My console (edited for brevity):

db version v3.2.10
git version: 79d9b3ab5ce20f51c272b4411202710a082d0317
OpenSSL version: OpenSSL 1.0.2l  25 May 2017
allocator: system
modules: none
build environment:
    distarch: x86_64
    target_arch: x86_64
options: { ...storage: { dbPath: "/Users/jon/databases/mongodb", directoryPerDB: true, journal: { enabled: true }, wiredTiger: { engineConfig: { cacheSizeGB: 4 } } }, ... }
Detected data files in /Users/jon/databases/mongodb created by the 'mmapv1' storage engine, so setting the active storage engine to 'mmapv1'.
Detected unclean shutdown - /Users/jon/databases/mongodb/mongod.lock is not empty.
journal dir=/Users/jon/databases/mongodb/journal
recover begin
info no lsn file in journal/ directory
recover lsn: 0
recover /Users/jon/databases/mongodb/journal/j._0
recover cleaning up
removeJournalFiles
recover done
Durability thread started
Journal writer thread started

But I received this warning:

Detected configuration for non-active storage engine wiredTiger when current storage engine is mmapv1

And it ends badly:

***aborting after invariant() failure
...
-----  END BACKTRACE  -----
Abort trap: 6
1

1 Answers

0
votes

A SOLUTION

Admittedly, this is a sticky situation to find yourself in.
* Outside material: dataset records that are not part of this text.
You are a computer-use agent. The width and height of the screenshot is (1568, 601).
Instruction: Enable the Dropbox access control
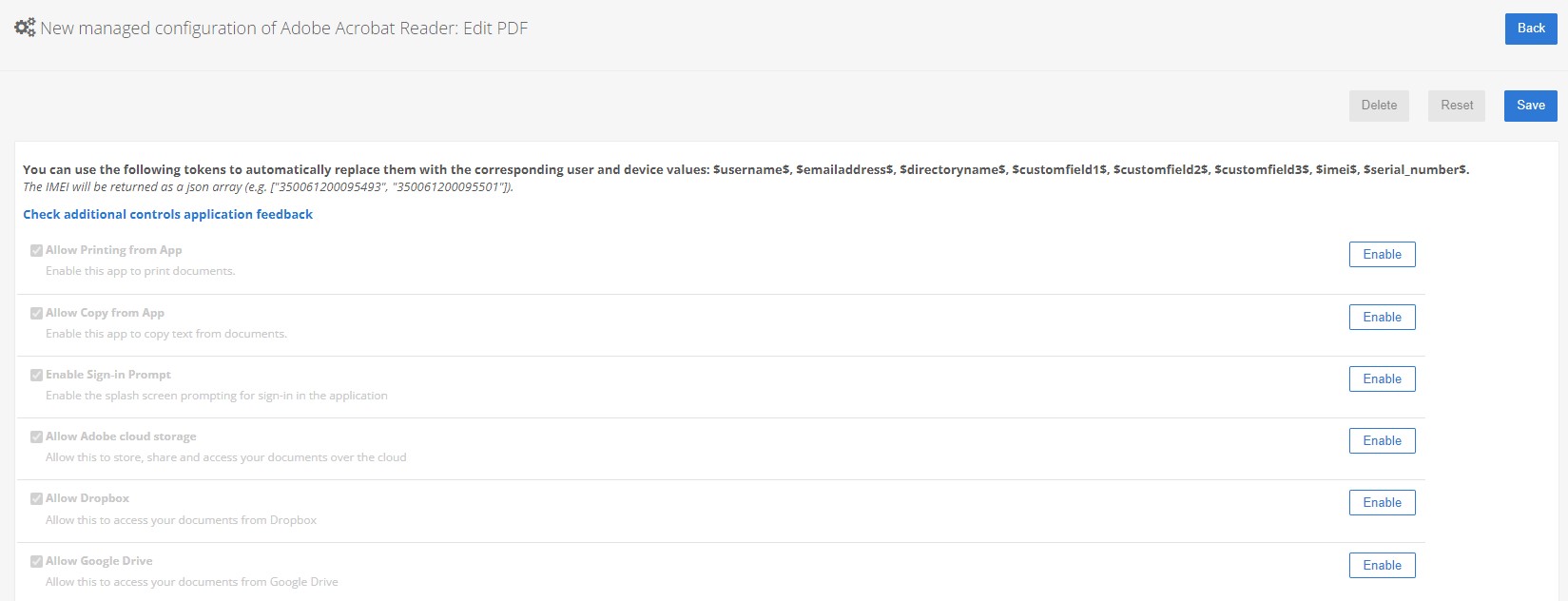(1382, 502)
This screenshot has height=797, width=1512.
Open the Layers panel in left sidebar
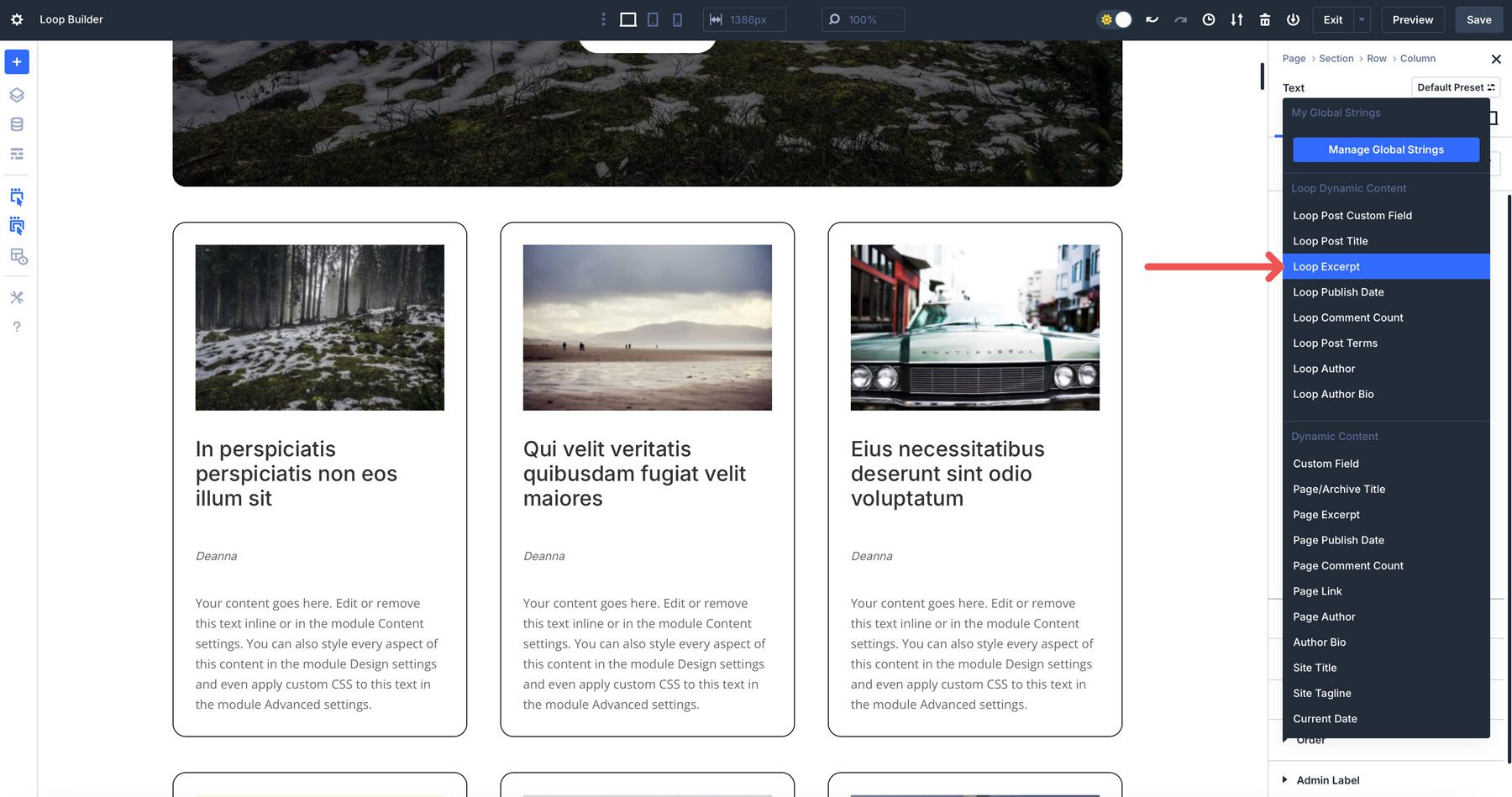(16, 94)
I backed up my entire local folder, just so I could try other approaches...

I looked over the directory where I store the database files and purged older folders that truly were not needed. But this may not have been the reason things worked.

I also ran a repair (it could require removal of the journal file depending on your situation):

mongod --dbpath /Users/jon/databases/mongodb --repair

Upon restarting mongo, everything was back to normal.